Now I'd like to have a square matrix over the athletes that shows their time against the winner of each track, something akin to this:
gunnar brandon raphael ben
gunnar 0 -11 0 0
brandon -2 0 -5 0
raphael -3 -1 0 0
ben -2 -4 0 0
In my head I have some ideas to approach this, but nothing seems to be working out. I come from a MATLAB background, and there I'd just iterate, but I feel that's not a data.table
approach to it at all.
I feel like I should be able to accomplish it using a foreach
iteration over the athletes. Something along the lines of:
foreach(n=1:length(names)) %do% df[athlete==names[n],.(time_diff, winner),by=segment][,.(pref=sum(time_diff)),by=winner]
[[1]]
winner pref
1: gunnar 0
2: brandon -11
[[2]]
winner pref
1: gunnar -2
2: raphael -5
3: brandon 0
[[3]]
winner pref
1: gunnar -3
2: raphael 0
3: brandon -1
[[4]]
winner pref
1: raphael -2
2: brandon -4
But at this point I am stuck, and unsure as to how to proceed. I have some initial ideas, creating a vector of the appriate lenght vec <- vector(mode="double", length=length(names))
and then indexing it using which(names %in% df[,winner,by=IREALLYDONTKNOW])
, but as you can see, I am not clear how to properly approach it.
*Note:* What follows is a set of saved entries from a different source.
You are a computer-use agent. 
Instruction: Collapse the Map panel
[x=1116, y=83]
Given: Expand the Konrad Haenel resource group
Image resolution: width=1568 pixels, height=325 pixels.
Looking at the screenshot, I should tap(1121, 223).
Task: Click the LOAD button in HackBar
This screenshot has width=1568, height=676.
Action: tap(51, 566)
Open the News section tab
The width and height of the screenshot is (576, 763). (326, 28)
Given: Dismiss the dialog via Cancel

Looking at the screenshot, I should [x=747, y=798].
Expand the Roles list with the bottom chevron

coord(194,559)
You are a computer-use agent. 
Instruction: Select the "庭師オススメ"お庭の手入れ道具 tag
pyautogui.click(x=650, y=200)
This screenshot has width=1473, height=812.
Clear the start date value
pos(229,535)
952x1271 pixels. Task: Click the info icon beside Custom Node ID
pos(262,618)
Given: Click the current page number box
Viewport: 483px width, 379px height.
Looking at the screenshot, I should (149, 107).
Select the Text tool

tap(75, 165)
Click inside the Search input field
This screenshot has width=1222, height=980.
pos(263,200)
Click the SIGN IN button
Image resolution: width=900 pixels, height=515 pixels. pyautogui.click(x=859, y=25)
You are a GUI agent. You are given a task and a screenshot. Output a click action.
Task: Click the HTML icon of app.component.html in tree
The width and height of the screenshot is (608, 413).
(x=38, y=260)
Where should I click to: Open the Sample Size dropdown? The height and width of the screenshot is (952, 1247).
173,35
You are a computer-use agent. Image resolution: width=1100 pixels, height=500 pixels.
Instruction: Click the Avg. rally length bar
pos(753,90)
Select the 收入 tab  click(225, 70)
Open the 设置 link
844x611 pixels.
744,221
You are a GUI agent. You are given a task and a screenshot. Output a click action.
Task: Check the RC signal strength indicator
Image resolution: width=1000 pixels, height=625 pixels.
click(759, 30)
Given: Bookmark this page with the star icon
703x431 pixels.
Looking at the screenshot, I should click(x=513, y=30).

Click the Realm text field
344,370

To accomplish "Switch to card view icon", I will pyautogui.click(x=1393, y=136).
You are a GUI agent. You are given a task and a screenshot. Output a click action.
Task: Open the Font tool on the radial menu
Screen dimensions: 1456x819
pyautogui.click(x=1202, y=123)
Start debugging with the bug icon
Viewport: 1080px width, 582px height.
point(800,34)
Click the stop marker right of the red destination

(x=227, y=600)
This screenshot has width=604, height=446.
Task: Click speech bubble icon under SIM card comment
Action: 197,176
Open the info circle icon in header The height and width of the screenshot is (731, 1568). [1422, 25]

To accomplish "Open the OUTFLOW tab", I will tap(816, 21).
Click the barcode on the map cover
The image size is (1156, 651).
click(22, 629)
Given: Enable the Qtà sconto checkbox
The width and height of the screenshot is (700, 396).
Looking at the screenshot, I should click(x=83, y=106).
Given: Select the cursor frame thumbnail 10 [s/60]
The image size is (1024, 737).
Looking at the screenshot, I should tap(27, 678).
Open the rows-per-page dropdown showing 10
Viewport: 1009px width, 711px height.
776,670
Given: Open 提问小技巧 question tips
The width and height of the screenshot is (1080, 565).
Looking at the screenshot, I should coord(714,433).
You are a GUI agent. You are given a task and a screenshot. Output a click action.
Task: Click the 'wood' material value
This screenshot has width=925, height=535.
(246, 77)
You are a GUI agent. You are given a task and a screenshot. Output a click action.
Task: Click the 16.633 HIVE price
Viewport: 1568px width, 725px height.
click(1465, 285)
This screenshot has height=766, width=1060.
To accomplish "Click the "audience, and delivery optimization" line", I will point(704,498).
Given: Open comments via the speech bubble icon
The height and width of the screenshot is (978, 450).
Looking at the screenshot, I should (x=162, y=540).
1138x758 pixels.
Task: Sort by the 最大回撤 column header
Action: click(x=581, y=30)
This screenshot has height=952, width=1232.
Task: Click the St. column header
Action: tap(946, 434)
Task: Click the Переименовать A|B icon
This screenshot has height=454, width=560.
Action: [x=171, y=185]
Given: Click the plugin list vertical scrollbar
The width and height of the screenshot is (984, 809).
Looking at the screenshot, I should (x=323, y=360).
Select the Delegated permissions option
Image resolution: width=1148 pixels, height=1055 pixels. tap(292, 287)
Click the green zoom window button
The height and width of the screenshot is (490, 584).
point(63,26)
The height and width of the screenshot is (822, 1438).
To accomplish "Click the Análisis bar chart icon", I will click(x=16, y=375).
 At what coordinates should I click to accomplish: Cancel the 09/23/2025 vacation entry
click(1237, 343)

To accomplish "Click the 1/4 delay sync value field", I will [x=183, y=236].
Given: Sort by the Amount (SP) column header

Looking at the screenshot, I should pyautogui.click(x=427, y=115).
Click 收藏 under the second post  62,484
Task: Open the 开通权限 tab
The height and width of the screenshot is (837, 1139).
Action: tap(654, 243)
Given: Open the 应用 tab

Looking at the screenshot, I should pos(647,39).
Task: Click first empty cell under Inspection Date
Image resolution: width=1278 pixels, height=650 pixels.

If anyone would give me some hints as to the correct data.table
approach I'd be very grateful.
Upvotes: 1
Views: 133
Reputation: 332
The way I solved it was actually fairly easy, after some realization:
names <- unique(df$athlete)
vec <- matrix(data = 0,nrow=length(names),ncol=length(names),dimnames=list(names,names))
pref <- foreach(n=1:length(names)) %do% df[athlete==names[n],.(time_diff, winner),by=segment][,.(pref=sum(time_diff)),by=winner]
foreach(n=1:length(names)) %do% (vec[names[n],pref[[n]]$winner] <- pref[[n]]$pref)
> vec
gunnar brandon raphael ben
gunnar 0 -11 0 0
brandon -2 0 -5 0
raphael -3 -1 0 0
ben 0 -4 -2 0
Upvotes: 0
Reputation: 4899
While running your code does not produce the table that is printed, I think what you are looking for is dcast.data.table
:
dt_compare <- dcast.data.table(df, athlete ~ winner, value.var = "time_diff")
# add zero columns for athletes that did not win
dt_compare[, setdiff(unique(athlete), names(dt_compare)) := 0]
# you can also reorder columns
setcolorder(dt_compare, c("athlete", dt_compare[["athlete"]]))
Upvotes: 2